Items from a data source:
###

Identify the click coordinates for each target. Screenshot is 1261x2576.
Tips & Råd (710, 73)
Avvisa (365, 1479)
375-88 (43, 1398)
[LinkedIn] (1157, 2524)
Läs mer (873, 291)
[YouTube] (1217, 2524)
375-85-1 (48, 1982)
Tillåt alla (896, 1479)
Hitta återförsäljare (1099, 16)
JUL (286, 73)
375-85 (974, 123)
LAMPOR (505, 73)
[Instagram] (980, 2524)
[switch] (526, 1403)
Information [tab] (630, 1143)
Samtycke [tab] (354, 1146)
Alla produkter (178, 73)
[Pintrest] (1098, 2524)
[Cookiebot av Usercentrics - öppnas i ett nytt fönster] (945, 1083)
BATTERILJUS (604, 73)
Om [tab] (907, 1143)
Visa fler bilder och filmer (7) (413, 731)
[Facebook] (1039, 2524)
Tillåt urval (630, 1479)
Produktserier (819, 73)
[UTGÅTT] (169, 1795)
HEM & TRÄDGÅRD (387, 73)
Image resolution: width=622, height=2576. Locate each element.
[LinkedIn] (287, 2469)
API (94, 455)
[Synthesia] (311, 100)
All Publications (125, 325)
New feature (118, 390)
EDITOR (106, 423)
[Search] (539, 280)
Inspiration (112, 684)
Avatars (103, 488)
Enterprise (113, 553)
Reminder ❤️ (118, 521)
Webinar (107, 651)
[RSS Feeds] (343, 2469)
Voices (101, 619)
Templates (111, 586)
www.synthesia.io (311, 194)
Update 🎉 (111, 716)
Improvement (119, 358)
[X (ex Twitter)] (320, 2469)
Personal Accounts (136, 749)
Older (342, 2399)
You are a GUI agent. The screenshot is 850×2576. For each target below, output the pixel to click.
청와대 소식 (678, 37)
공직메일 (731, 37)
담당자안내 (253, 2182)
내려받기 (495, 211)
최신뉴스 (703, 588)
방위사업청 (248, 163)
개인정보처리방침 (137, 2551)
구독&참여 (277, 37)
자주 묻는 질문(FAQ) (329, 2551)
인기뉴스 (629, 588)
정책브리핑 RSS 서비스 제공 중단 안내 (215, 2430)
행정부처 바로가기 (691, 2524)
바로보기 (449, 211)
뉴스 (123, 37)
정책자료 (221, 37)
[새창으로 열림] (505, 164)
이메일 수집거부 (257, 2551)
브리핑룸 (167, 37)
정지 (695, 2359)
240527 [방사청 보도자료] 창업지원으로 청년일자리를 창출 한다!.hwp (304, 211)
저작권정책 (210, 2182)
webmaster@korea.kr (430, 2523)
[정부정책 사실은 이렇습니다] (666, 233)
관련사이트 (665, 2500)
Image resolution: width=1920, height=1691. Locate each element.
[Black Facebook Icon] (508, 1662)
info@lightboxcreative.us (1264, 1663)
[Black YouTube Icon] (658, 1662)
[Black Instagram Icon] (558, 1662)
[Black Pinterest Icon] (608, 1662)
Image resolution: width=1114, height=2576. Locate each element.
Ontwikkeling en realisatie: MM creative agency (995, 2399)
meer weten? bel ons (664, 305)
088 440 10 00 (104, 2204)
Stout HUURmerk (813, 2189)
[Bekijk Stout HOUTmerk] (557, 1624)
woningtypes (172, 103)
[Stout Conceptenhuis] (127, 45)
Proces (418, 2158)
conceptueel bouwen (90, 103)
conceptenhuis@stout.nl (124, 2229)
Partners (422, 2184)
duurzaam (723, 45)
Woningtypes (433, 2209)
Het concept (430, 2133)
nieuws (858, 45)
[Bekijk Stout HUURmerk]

###

- _Exercise brief_
Word for word, retype all of the entries above.

- _Problem solution_
Identify the click coordinates for each target. Screenshot is 1261x2576.
Tips & Råd (710, 73)
Avvisa (365, 1479)
375-88 (43, 1398)
[LinkedIn] (1157, 2524)
Läs mer (873, 291)
[YouTube] (1217, 2524)
375-85-1 (48, 1982)
Tillåt alla (896, 1479)
Hitta återförsäljare (1099, 16)
JUL (286, 73)
375-85 (974, 123)
LAMPOR (505, 73)
[Instagram] (980, 2524)
[switch] (526, 1403)
Information [tab] (630, 1143)
Samtycke [tab] (354, 1146)
Alla produkter (178, 73)
[Pintrest] (1098, 2524)
[Cookiebot av Usercentrics - öppnas i ett nytt fönster] (945, 1083)
BATTERILJUS (604, 73)
Om [tab] (907, 1143)
Visa fler bilder och filmer (7) (413, 731)
[Facebook] (1039, 2524)
Tillåt urval (630, 1479)
Produktserier (819, 73)
[UTGÅTT] (169, 1795)
HEM & TRÄDGÅRD (387, 73)
Image resolution: width=622, height=2576. Locate each element.
[LinkedIn] (287, 2469)
API (94, 455)
[Synthesia] (311, 100)
All Publications (125, 325)
New feature (118, 390)
EDITOR (106, 423)
[Search] (539, 280)
Inspiration (112, 684)
Avatars (103, 488)
Enterprise (113, 553)
Reminder ❤️ (118, 521)
Webinar (107, 651)
[RSS Feeds] (343, 2469)
Voices (101, 619)
Templates (111, 586)
www.synthesia.io (311, 194)
Update 🎉 (111, 716)
Improvement (119, 358)
[X (ex Twitter)] (320, 2469)
Personal Accounts (136, 749)
Older (342, 2399)
You are a GUI agent. The screenshot is 850×2576. For each target below, output the pixel to click.
청와대 소식 (678, 37)
공직메일 (731, 37)
담당자안내 (253, 2182)
내려받기 (495, 211)
최신뉴스 (703, 588)
방위사업청 (248, 163)
개인정보처리방침 (137, 2551)
구독&참여 (277, 37)
자주 묻는 질문(FAQ) (329, 2551)
인기뉴스 (629, 588)
정책브리핑 RSS 서비스 제공 중단 안내 (215, 2430)
행정부처 바로가기 (691, 2524)
바로보기 (449, 211)
뉴스 (123, 37)
정책자료 (221, 37)
[새창으로 열림] (505, 164)
이메일 수집거부 (257, 2551)
브리핑룸 (167, 37)
정지 (695, 2359)
240527 [방사청 보도자료] 창업지원으로 청년일자리를 창출 한다!.hwp (304, 211)
저작권정책 (210, 2182)
webmaster@korea.kr (430, 2523)
[정부정책 사실은 이렇습니다] (666, 233)
관련사이트 (665, 2500)
Image resolution: width=1920, height=1691. Locate each element.
[Black Facebook Icon] (508, 1662)
info@lightboxcreative.us (1264, 1663)
[Black YouTube Icon] (658, 1662)
[Black Instagram Icon] (558, 1662)
[Black Pinterest Icon] (608, 1662)
Image resolution: width=1114, height=2576. Locate each element.
Ontwikkeling en realisatie: MM creative agency (995, 2399)
meer weten? bel ons (664, 305)
088 440 10 00 (104, 2204)
Stout HUURmerk (813, 2189)
[Bekijk Stout HOUTmerk] (557, 1624)
woningtypes (172, 103)
[Stout Conceptenhuis] (127, 45)
Proces (418, 2158)
conceptueel bouwen (90, 103)
conceptenhuis@stout.nl (124, 2229)
Partners (422, 2184)
duurzaam (723, 45)
Woningtypes (433, 2209)
Het concept (430, 2133)
nieuws (858, 45)
[Bekijk Stout HUURmerk]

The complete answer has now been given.